Momentum Dice are d6's and when you make a Damaging Attack you can choose to unleash your Momentum (think of a cool name for this), rolling all of your momentum dice (all or nothing, you can't divvy them up) and add them to your roll result to get your final total. Of course, you can choose to use Powers as well.

Momentum Dice go away at the end of a Scene if they aren't used.


 Let's take an example scenario, for simplicity's sake we're going with limited Traits and we'll ignore Powers.

*Sarah, with the Traits of Boxing [d10], Fast On Her Feet [d8], Perceptive [d8]
*Giant Rock Guy with the Traits of Made of Rocks [d10], Smashing Stuff [d8] and Big And Scary [d8]

Round 1:

Sarah wants to build Momentum, she could just throw some jabs but that'll be opposed by Giant Rock Guy's "Made Of Rocks" Trait which is an even fight. Instead she'll use Fast On Her Feet to play matador a bit and Giant Rock Guy has no relevant Traits in that area. 

 Sarah rolls and gets a 6, GRG rolls and gets a 5. Sarah gets one Momentum Die.

GRG tries to smash Sarah.

GRG rolls and gets a 6, Sarah rolls and gets a 3. She takes 1 Damage.

Round 2:

Sarah still wants more momentum and so she performs some more acrobatics, leaping on top of GRG's back while he rages about.

Sarah rolls and gets a 5, GRG rolls and gets a 9. No momentum for her.

GRG tries to smash Sarah

GRG rolls and gets a 5, Sarah rolls and also gets a 5, no damage.

Round 3:

Rinse and repeat:

Sarah rolls 10 and GRG gets a 6. That gives her 4 Momentum for a total of 5.

GRG rolls and gets a 14, sarah rolls and gets a 5. That's 2 more damage, Sarah's taken a total of 3.

 Round 4:

 Sarah's going for one more round of momentum building. She gets a 7, GRG gets a 3, Sarah's momentum is now 9. If this was a video game her "limit break" bar would be flashing.

GRG rolls a 7 and Sarah rolls a 5. That's 4 damage for Sarah now.

Round 5:

Sarah goes for the kill, rolling 2d10 (keep the highest) plus her momentum +9d6! vs the GRG's 2d10 (keep the highest). Lots and lots of rolling gets a total of 45!! GRG rolls and gets a 5. That's a full 9 damage, easily blowing him apart.

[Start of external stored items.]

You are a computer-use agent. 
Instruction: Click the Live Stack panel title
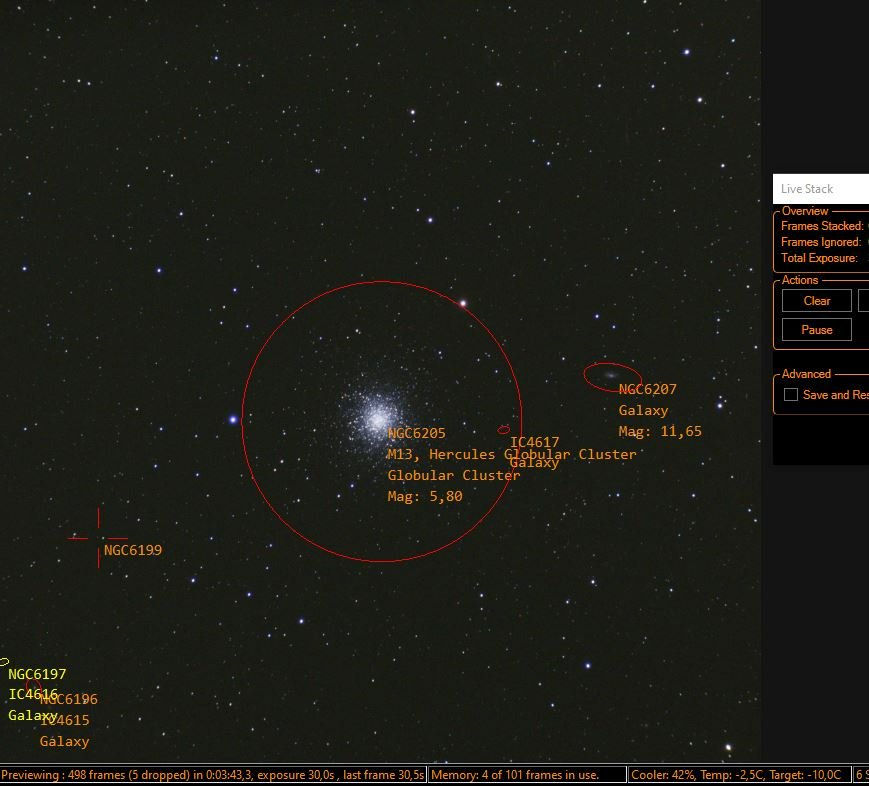(x=807, y=189)
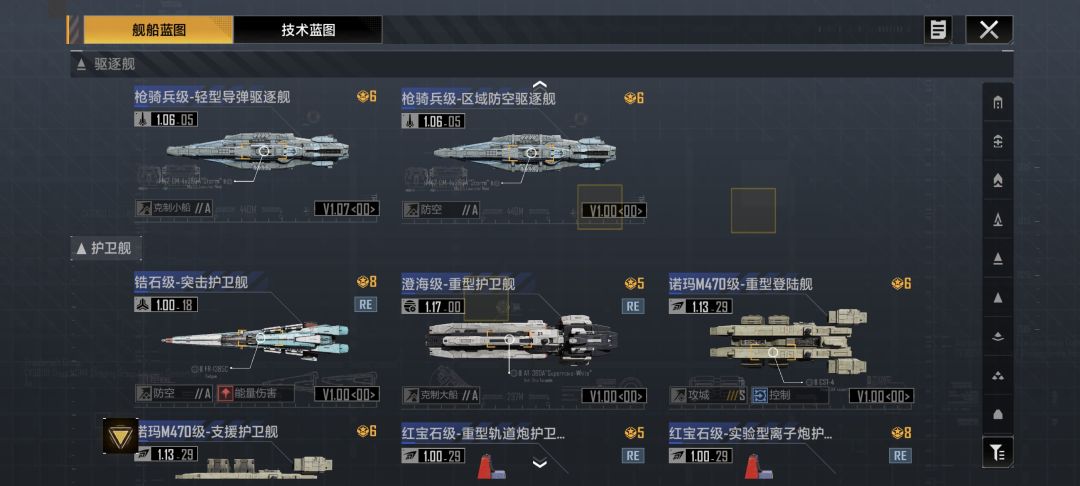
Task: Open the document list icon near close button
Action: [x=937, y=30]
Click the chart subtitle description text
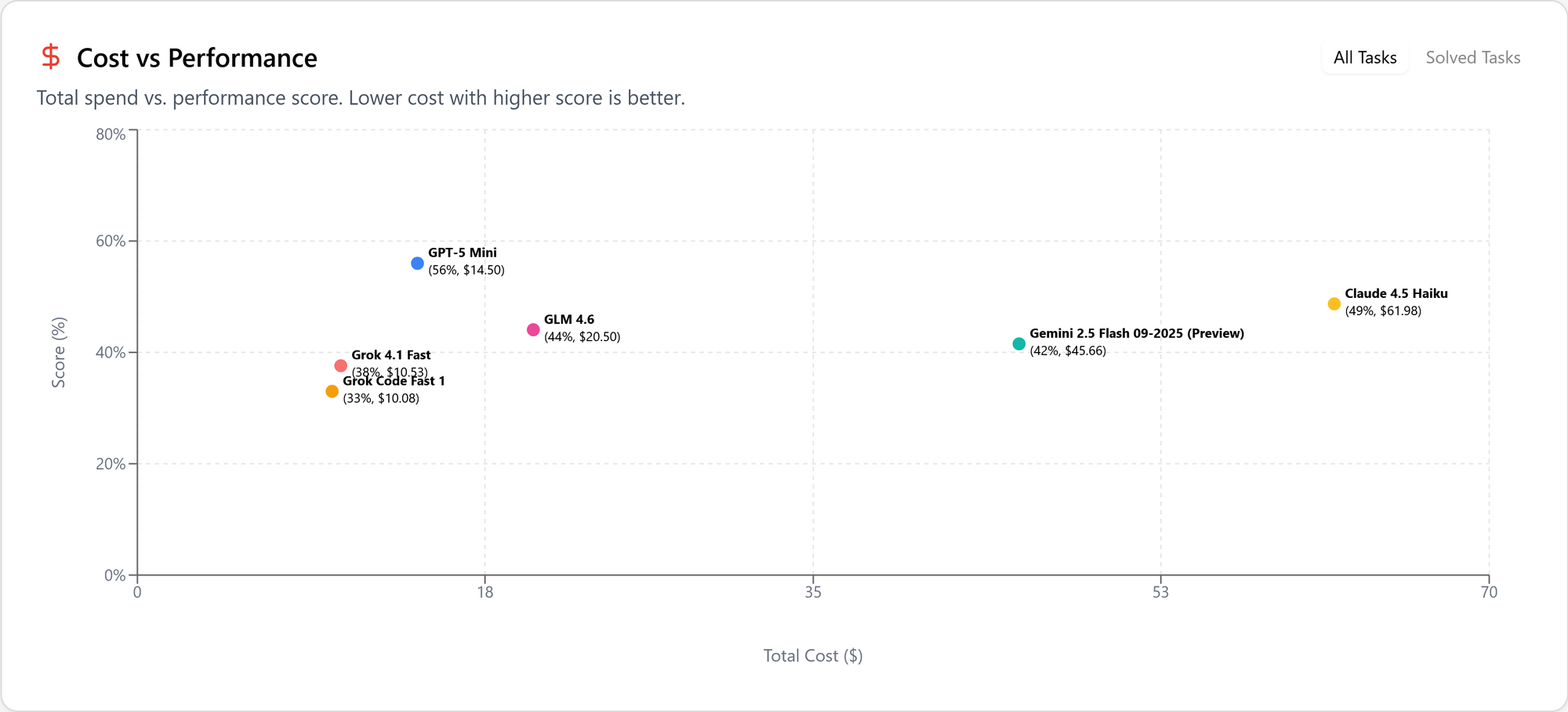This screenshot has height=712, width=1568. click(x=361, y=98)
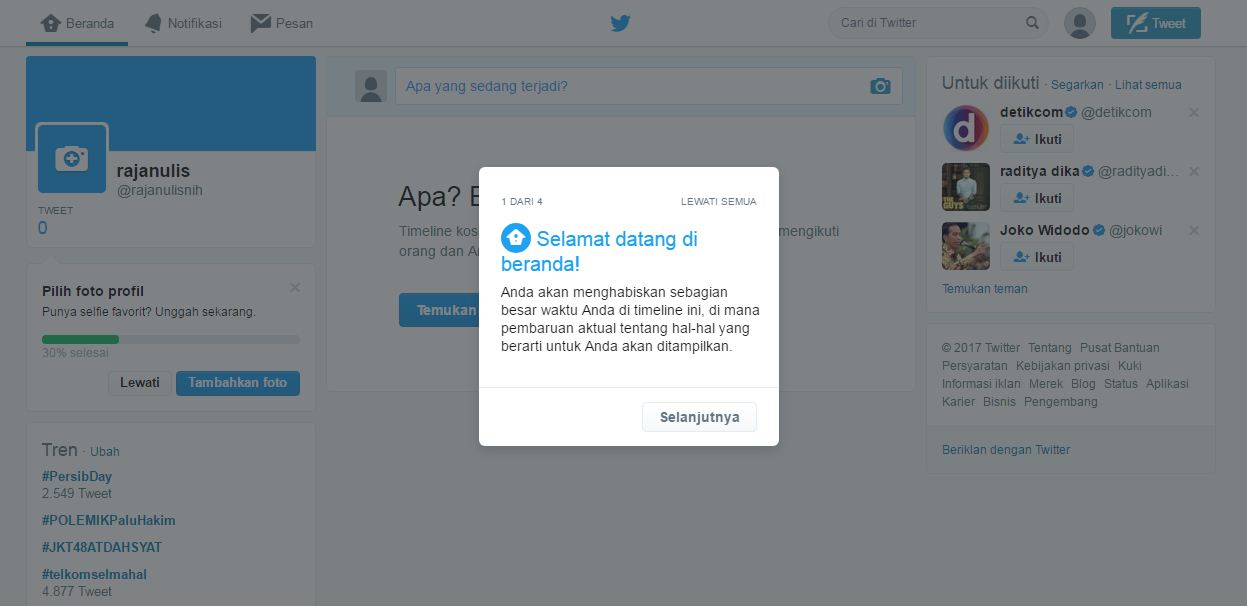Click the search magnifier icon
Screen dimensions: 1247x606
point(1032,23)
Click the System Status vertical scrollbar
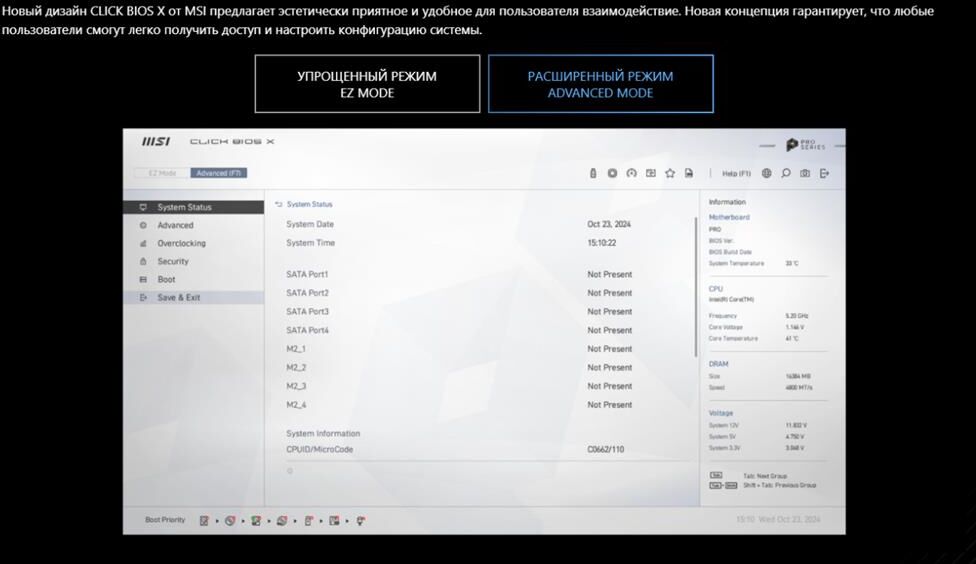Image resolution: width=976 pixels, height=564 pixels. 695,285
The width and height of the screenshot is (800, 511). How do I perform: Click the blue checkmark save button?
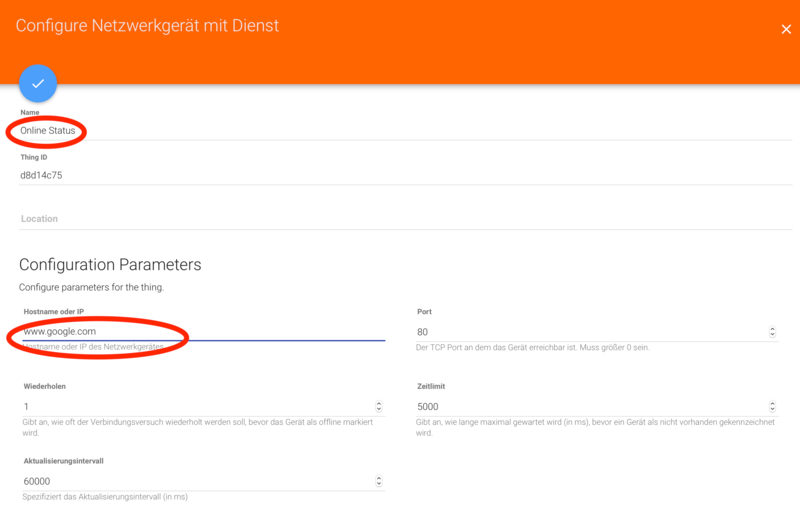tap(38, 84)
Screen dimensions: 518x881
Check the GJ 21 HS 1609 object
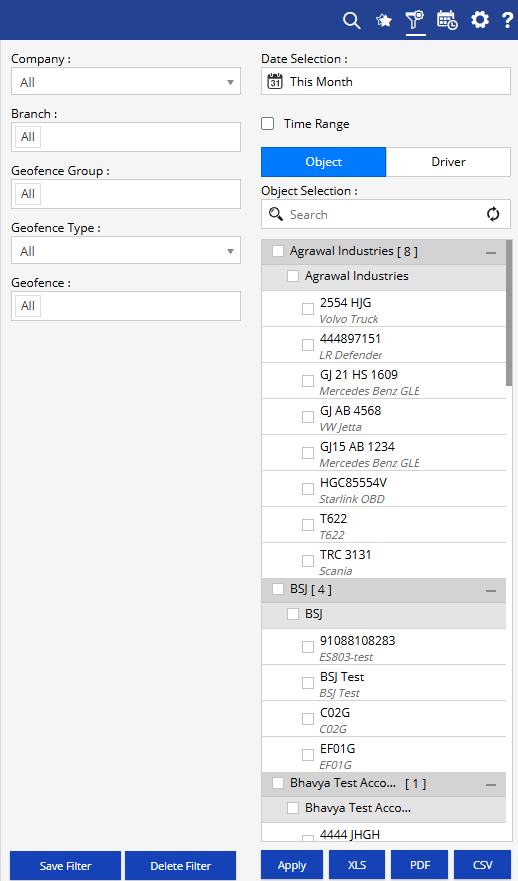[308, 381]
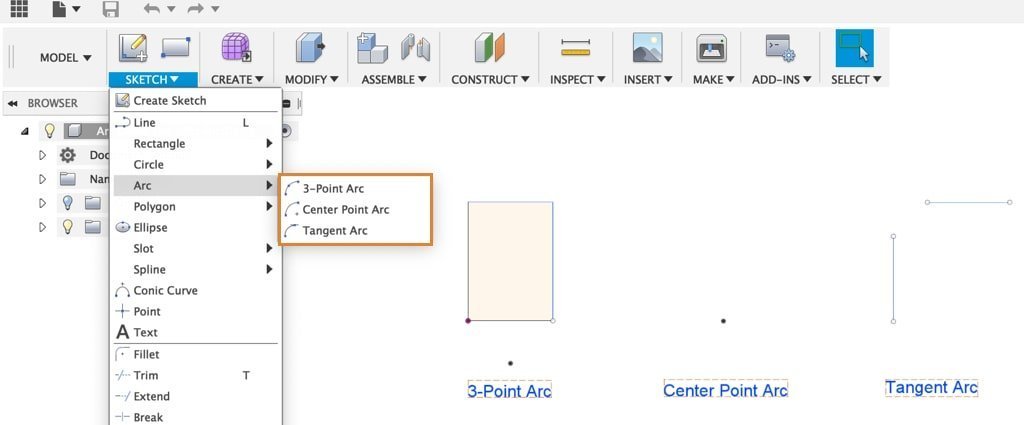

So, that example teaches me a few things, but I'm not sure what. One thing I think I may want to do is rule that any Momentum Building Attack will always generate at least 1 point of Momentum, because otherwise you could end up wasting a lot of dice.

Still not sure if this mechanic is going to go anywhere or not, but if you recall from one of my previous posts that I designed Badass Kung-Fu Demigods to incorporate rules I like and one of the things I liked, but couldn't really include was rolling big handfuls of dice, so the possibility of  successfully including them in an interesting and appropriate way is very appealing to me.

I'll keep you updated.

Wednesday, March 2, 2016

Badass Kung Fu Demigods, development journal part 3

Been a while but not dead. Just a busy time. I'm still working on baking Christmas presents for family members. That's how behind I am on things.

Part 3: The Actual Rules

Characters in BAKFDG are built on a small set of player-defined Traits, with NPCs built in much the same way. A Trait basically establishes something about the character and gives it a rating, starting at 1d6 and reaching 1d12. Some example Traits are things like "Massive Brute", "Killer Ninja Warrior" and "World's Strongest President". There were a few basic ideas about Traits:

A) There are no weaknesses or negative traits. That is not to say that you can't come up with a character who has flaws or disadvantages...these are just roleplaying elements with no mechanical backing. This is a game about playing crazy and wild superhumans. Who cares if you don't have arms, just grab a sword between your teeth. It doesn't matter if you're ugly, because no one is thinking about your battered face when you throw a manhole cover through an orbital weapons platform.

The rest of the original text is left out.